— Reading text —
....................

‘Making a Murderer’ Drew on a Long Cinematic Legacy
In December of 2015, the Netflix original series Making a Murderer was made available to stream. It became an instant sensation, permeating pop culture on every level, from references on pro baseball game Jumbotrons to mentions during late night talk shows, as well as many, many memes. The overriding sentiment seemed to be one of shock that such blatant miscarriages of justice had taken place. People seemed bewildered that this wasn’t just a case of mistakes made by police or eyewitnesses, but a seemingly intentional conviction of people not necessarily responsible for the crime. Frankly, I was shocked that they were so shocked.
I had to take a step back and remind myself that not everyone seeks out stories of this nature. I discovered certain films in my early teens which made me cognizant of the fact that sometimes law enforcement works to intentionally railroad people into conviction, despite evidence to the contrary. Of course, it is not always a case of malicious police and prosecutors. In some instances, law enforcement works with the best information available to them and, even with good intentions, ends up sending the wrong person away. Making a Murderer is hardly the first film to shine a light on these types of cases. While many people think there’s a good chance that Steven Avery, the subject of Making a Murderer, may indeed have committed a crime, I maintain that there was clearly a mountain of reasonable doubt and misconduct in building the case against him. In the case of his nephew, Brendan, who was also convicted, I’ve yet to see or hear a shred of convincing evidence against him.
Making a Murderer was far from the first film to explore this subject. If you were one of those who was shocked by it, or are looking for something in a similar vein to watch, read on.
In the Name of the Father (1993)

....................

— What needs to be done —
Continue the article about Making a Murderer and earlier films on wrongful convictions, beginning after the heading "In the Name of the Father (1993)". The records that follow are not used for any part of this work.

— Study material —
....................

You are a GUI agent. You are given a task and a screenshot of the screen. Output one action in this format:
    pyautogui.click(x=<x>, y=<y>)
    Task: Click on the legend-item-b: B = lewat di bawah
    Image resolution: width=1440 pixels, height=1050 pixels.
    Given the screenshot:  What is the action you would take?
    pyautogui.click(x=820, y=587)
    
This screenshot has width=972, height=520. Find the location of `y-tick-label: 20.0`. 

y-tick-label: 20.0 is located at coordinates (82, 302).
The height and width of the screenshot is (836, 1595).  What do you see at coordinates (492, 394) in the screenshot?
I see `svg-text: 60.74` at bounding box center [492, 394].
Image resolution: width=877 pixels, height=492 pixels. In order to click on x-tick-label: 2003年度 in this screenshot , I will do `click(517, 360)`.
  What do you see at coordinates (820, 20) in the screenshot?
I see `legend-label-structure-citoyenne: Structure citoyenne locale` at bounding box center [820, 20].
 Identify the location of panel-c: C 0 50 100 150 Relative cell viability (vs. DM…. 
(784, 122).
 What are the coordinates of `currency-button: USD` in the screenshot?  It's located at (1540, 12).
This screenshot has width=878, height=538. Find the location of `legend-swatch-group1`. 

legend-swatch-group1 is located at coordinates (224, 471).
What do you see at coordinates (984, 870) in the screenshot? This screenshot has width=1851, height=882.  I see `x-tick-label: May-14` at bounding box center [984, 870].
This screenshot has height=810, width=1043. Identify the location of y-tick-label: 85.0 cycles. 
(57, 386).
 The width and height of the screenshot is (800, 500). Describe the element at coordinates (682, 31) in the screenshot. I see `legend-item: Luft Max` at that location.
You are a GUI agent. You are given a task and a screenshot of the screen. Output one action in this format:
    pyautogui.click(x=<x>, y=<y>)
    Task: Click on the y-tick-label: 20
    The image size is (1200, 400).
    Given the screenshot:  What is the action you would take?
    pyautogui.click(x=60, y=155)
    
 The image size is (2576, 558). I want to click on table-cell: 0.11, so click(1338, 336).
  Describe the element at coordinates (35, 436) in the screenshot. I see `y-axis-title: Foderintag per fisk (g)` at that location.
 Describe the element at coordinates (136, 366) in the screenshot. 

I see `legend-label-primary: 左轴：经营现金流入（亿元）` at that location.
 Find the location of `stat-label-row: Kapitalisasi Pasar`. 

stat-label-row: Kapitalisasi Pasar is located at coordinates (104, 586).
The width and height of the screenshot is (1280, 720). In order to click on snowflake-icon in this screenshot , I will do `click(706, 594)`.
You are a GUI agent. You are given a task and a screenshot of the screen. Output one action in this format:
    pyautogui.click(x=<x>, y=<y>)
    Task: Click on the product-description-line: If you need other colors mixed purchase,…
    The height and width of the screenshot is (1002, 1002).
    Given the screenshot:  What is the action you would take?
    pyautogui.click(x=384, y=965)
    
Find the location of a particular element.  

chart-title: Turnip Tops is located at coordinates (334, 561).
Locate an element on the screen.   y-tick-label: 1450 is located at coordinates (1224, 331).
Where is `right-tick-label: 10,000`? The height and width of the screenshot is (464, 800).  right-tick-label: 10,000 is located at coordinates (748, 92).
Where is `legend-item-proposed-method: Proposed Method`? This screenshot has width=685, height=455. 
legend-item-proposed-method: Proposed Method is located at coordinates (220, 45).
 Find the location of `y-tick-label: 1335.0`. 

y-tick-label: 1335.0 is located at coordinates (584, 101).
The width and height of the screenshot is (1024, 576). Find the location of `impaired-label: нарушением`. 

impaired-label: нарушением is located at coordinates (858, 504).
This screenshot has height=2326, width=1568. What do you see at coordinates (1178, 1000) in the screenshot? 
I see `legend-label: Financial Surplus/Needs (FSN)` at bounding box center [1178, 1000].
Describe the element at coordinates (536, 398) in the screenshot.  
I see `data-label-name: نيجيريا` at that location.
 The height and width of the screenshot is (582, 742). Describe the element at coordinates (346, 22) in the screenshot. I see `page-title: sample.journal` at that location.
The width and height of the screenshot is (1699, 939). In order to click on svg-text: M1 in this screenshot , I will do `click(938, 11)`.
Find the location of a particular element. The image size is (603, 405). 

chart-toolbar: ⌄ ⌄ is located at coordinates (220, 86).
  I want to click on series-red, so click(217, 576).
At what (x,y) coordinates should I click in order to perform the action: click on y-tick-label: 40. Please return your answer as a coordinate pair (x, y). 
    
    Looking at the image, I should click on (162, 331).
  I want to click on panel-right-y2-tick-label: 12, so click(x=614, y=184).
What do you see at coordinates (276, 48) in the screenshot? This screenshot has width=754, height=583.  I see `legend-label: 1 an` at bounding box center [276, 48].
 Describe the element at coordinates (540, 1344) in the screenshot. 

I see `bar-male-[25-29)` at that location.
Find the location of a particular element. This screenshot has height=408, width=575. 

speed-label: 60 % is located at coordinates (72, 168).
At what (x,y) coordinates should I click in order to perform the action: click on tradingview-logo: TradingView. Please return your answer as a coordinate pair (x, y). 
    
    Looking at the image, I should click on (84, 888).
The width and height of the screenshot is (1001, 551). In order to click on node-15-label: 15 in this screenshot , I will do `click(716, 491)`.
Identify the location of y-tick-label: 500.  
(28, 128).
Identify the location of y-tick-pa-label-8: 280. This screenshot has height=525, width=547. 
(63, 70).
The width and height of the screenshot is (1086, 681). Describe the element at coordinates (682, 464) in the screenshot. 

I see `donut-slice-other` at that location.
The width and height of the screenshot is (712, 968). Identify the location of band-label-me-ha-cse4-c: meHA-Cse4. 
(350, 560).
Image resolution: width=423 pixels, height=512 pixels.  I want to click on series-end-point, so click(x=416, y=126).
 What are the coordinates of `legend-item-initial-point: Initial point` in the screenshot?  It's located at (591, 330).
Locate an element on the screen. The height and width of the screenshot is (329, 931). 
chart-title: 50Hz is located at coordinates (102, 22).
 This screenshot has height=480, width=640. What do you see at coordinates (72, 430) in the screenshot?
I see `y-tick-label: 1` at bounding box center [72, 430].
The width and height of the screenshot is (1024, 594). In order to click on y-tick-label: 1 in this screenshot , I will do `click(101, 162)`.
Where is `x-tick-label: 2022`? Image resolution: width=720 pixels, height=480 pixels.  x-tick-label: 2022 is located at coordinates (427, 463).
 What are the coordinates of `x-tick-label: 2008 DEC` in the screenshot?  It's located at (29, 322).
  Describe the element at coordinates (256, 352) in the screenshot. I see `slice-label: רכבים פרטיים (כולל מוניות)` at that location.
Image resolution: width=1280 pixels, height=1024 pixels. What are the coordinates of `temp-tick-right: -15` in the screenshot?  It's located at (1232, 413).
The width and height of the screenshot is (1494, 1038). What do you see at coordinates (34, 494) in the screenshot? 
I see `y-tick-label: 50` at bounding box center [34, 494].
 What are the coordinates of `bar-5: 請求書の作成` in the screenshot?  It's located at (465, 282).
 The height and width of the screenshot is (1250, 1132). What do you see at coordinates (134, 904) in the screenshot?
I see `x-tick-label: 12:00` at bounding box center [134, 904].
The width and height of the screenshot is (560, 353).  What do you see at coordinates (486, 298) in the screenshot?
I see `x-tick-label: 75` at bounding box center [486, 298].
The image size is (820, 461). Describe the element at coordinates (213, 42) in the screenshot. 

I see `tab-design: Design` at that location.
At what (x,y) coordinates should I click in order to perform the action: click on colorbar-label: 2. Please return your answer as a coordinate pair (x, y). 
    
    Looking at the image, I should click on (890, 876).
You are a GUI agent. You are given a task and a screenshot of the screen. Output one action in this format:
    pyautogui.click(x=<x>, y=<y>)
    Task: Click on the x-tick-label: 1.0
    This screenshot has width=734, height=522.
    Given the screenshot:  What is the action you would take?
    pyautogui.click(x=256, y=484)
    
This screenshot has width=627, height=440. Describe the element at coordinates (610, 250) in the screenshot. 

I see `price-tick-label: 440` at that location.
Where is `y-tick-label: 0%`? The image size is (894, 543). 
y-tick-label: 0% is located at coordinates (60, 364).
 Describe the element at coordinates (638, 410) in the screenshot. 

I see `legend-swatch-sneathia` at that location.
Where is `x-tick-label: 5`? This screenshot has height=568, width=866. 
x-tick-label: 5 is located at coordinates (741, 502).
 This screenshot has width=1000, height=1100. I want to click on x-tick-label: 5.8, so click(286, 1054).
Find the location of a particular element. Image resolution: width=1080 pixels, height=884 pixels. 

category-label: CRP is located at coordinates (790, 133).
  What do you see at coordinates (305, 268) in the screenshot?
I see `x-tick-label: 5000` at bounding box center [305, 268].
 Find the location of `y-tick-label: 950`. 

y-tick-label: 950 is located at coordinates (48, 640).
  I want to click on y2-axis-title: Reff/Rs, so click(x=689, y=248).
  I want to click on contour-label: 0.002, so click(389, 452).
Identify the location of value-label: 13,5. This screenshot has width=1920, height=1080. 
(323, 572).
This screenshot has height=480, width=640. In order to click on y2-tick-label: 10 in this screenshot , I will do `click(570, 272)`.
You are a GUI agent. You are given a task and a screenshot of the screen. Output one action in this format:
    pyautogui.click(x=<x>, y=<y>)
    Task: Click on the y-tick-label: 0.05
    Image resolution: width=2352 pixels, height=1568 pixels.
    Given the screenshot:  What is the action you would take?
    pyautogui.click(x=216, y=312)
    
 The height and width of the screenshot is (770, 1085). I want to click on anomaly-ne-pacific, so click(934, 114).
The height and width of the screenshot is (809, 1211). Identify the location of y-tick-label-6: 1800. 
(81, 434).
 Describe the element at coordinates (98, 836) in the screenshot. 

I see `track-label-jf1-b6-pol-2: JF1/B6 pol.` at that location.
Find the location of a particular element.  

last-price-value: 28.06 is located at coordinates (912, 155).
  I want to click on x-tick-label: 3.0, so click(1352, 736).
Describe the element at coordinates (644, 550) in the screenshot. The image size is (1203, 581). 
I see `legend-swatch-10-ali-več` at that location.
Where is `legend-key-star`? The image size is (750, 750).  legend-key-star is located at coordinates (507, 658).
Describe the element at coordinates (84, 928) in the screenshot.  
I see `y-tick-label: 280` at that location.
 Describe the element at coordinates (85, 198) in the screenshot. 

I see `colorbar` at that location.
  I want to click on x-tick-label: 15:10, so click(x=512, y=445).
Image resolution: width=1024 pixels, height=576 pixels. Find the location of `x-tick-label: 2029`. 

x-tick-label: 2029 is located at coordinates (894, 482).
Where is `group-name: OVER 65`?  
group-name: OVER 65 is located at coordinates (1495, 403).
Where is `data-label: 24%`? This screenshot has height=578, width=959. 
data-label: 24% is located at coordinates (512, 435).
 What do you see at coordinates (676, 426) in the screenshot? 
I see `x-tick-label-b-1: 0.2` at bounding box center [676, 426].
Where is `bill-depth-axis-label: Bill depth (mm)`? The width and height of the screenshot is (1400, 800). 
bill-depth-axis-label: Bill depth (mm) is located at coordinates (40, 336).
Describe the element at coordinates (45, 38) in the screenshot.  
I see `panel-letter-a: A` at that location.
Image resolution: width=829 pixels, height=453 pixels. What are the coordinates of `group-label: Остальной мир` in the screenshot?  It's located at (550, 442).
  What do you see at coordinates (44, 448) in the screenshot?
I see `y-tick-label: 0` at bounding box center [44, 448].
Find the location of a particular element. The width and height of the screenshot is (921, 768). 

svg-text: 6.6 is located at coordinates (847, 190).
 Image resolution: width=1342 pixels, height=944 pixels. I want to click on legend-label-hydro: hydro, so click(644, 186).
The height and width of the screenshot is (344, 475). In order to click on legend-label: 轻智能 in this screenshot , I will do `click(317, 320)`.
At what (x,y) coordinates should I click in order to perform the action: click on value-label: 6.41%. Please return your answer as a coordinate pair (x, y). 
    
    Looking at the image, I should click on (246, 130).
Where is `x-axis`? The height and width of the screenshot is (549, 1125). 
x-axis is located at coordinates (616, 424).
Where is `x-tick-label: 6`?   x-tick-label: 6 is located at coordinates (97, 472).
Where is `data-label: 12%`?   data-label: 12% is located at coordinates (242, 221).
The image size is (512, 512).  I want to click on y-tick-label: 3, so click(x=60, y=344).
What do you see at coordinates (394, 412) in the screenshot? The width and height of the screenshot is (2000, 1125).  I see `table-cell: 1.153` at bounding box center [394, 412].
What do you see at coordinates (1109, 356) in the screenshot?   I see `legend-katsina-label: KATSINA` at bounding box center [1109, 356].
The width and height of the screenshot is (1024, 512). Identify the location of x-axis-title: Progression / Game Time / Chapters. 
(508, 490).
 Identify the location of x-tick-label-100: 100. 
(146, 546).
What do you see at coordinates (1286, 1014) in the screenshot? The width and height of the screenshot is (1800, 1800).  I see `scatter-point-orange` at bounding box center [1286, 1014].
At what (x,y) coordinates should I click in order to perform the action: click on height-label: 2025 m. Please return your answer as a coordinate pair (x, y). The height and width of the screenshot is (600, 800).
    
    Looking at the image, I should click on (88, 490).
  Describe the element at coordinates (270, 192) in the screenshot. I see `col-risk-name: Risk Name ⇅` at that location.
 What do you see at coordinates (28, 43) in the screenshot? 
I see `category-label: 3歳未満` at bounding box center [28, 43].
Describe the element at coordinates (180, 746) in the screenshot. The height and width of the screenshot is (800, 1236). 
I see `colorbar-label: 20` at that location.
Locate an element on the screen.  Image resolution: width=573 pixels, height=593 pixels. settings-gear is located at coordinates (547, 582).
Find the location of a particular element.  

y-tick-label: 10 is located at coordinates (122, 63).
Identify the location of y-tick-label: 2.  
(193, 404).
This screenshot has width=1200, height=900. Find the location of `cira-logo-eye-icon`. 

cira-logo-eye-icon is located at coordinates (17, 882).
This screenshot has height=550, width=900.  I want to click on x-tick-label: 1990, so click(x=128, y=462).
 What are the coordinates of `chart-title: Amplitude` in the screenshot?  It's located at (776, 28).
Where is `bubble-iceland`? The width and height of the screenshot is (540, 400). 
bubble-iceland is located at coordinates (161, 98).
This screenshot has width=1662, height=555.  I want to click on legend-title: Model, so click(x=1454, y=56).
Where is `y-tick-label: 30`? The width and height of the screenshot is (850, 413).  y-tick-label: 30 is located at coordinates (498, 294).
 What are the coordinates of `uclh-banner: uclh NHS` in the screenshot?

....................

— Response to the task —
This 1993 film directed by Jim Sheridan (My Left Foot, The Boxer) recalls the wrongful imprisonment of The Guildford Four and The Maguire Seven for the Guildford Pub bombings of 1974. The story is told through the eyes of Gerry Conlon (Daniel Day-Lewis, nominated for an Oscar for his performance), a wayward young Irish lad who mostly just wants to party and have a good time. He and three friends, (Paul Hill, Carole Richardson, and Patrick Armstrong) who were all living in England at the time of the bombing, are arrested and held on suspicion of terrorism. A key factor in this story is that recent anti-terrorism measures in England allowed the police to hold suspects for up to a week without charging them. This gives them plenty of time to coerce confessions, by various methods, out of all four.
Not only are these four sent to prison, but the police find a way to involve their families as well, including Gerry’s father, Giuseppe (Pete Postlethwaite, also nominated for an Oscar). These family members, who come to be known collectively as The Maguire Seven, were arrested for the handling of explosives involved with the bombings. The Guildford Four were given life sentences; The Maguire Seven received anywhere from four years (for a 14-year-old boy) to fourteen years. Human rights solicitor Gareth Peirce (Emma Thompson, also Oscar-nominated), among others, works to pick apart the government’s case in an attempt to free those convicted.
The film has drawn criticism for changing significant events and characters, which is valid. However, it also leaves out numerous facts and details (found in Gerry Conlon’s autobiography, Proved Innocent, upon which the screenplay is based) which make the police and English legal system look even worse than it already does here. However, the basic, indisputable fact remains true that eleven people were physically, mentally, and verbally abused in police custody and convicted of crimes with which they had no connection.
Murder on a Sunday Morning (2001)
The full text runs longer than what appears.